4 Key Benefits of Community-Based Intelligence Sharing
Nowadays, the sad truth is that many cybersecurity circles still function as an “island”, which means that there’s an ongoing reluctance to exchange and share intelligence. On the other hand, adversaries join forces by working in groups to share and exchange information and experiences. In order to face rising cyber threats, companies, organizations and experts from the industry need to shift their mind set and focus on more community-based approach to cybersecurity.
Key Benefits of a Community-based Approach to Cybersecurity
Sharing intelligence is especially effective in cases when companies and organizations that operate in the same industry can share information about broad-based cyber attacks they’re facing with. The simple act of sharing intelligence, whether it’s ransomware, malware, or spear-phishing C-level executives, enables experts to respond faster and more effectively and prevent a cyber attack.
People tend to think more creatively and feel more inspired in groups when it comes to problem solving. In cyber security, participating in formal or informal discussions and intelligence sharing (for example, malware samples or potential attack scenarios) enables organizations to learn from their peers how to avoid breaches.
Participating in a trusted community group also means that organizations and companies there can share resources such as scripts, workflows, runbooks, playbooks, etc. Members could ask and answer a variety of technical questions regarding specific concerns or threats.
Successful Intelligence Sharing Models
The exchange of security intelligence through formal or informal channels prevails in the banking industry. One of the most prominent groups there is FS-ISAC (Financial Services Information Sharing and Analysis Center), which is a resource for cyber and physical threat intelligence sharing and analysis.
This center enables members to share information anonymously across the entire industry. After receiving a submission of a threat, experts analyze and verify it, and afterwards they share solutions before alerting other members. This means that member organizations receive the latest authentic best practices and procedures for defending against rising cybersecurity threats.
Moreover, this center has developed closed and trusted community for companies to share relevant industry information with great success, knowing that at some point their contributions will be reciprocated.
Along with the banking industry, law enforcement agencies also create formal and informal communities, particularly in the digital forensics realm. These communities serve as technical resources and answer questions on cyber threats, especially those that are completely new.
Some of the biggest obstacles in establishing these types of communities is the issue with management. In the case with financial services, each bank that forms intelligence sharing group will have to assign staff members who will contribute to the community, or even hire a full time expert from within their circle to manage the group.
Another serious obstacle is the company’s concern about information sharing, and any data related to targets or individuals. Basically, the main concern of any company or organization when it comes to security information is sharing something that could potentially damage the business. For example, if a Fortune 500 company is part of a community group and experienced an attack or a breach, it might mean a disaster for it to share that with its competitors, because some companies could exploit that information for financial and business gain.
Another serious concern is that the information could come handy for some other hacking team that is looking to launch a similar or even more devastating attack. But it is important to state that the advantages of security intelligence sharing greatly outweigh the concerns and doubts whether adversaries would discover the company’s defence mechanisms and plans, or those about competitors finding out about incidents of others.
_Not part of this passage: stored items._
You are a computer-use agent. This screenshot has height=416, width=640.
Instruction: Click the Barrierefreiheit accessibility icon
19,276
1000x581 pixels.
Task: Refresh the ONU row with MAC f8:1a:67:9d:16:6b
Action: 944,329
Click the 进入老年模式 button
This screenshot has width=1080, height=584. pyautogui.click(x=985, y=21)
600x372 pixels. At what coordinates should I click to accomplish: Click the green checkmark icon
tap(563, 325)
Scepticism of these community groups revolves around the idea that they enable attacker to collect information on the company’s defence tactics and/or vulnerabilities. This is more of a panic, because adversaries are already very skilled at executing their own reconnaissance, without having to compromise a security collaborative.
The benefits are obvious and well documented. Companies that actively participate in sharing information on security threats are more likely to minimize the risk of a serious breach.
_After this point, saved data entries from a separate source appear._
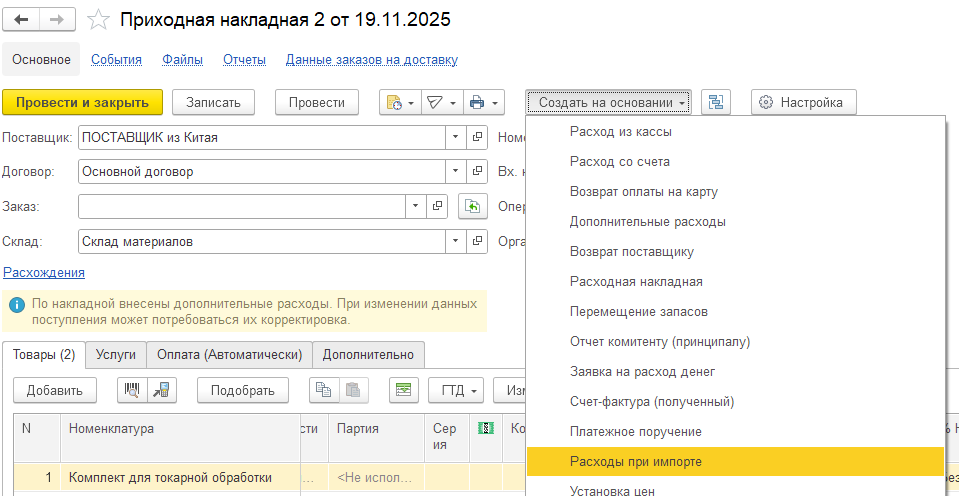
Task: Click the barcode search icon in goods toolbar
Action: pyautogui.click(x=131, y=390)
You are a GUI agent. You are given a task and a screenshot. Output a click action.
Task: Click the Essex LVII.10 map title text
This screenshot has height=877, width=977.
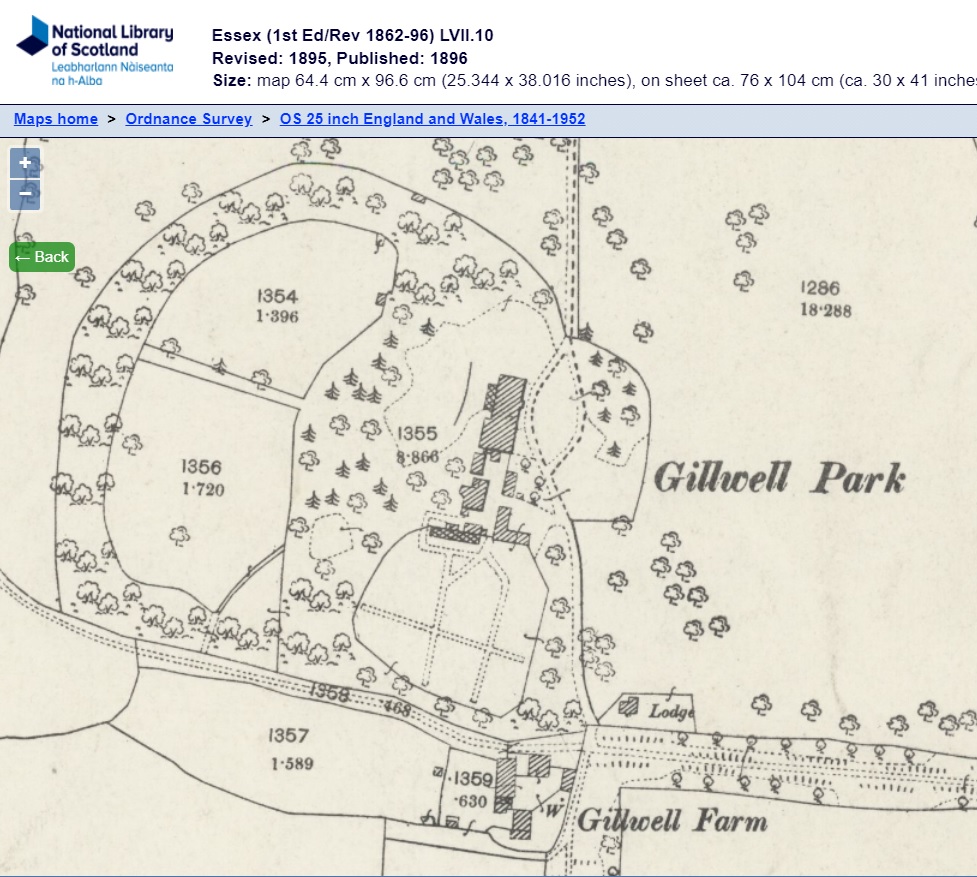tap(352, 36)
Once a company decides to participate in a community-based security information sharing, one of the core steps is to establish what kind of consumed intelligence can be used and can be contributed.
Threat intelligence can become a burden for an organization, since it requires significant time and investment before it can become actionable. For instance, a community that provides threat intelligence on IP addresses won’t be much of use if the organization lacks the solutions in place to take action on this intelligence.
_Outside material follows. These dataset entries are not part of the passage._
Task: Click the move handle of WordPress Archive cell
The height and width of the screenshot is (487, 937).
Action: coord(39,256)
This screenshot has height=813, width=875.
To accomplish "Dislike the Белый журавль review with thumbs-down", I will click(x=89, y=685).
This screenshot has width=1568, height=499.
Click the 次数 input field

Another important consideration is what intelligence the organization can share with the community on its end, and how hard would it be to provide it in a format useful for the others. This is particularly important when it comes to smaller communities where it might be obvious who contributed certain piece of intelligence. In the event of such occasion, contributors might not be that willing to share with those that are takers, not givers.
When the company’s needs are established, as well as the information it can provide, the following step is to choose the right community. It is very likely that there is already a professional group associated with the industry that the company belongs to, even if it not strictly focused on security. This might be a good starting point. Moreover, there are a number of regional, national and international security organizations that support different types of intelligence sharing.
Launching a new community is also an option, but maintenance requires a lot of time and effort, and this has to be taken into consideration before deciding on this approach.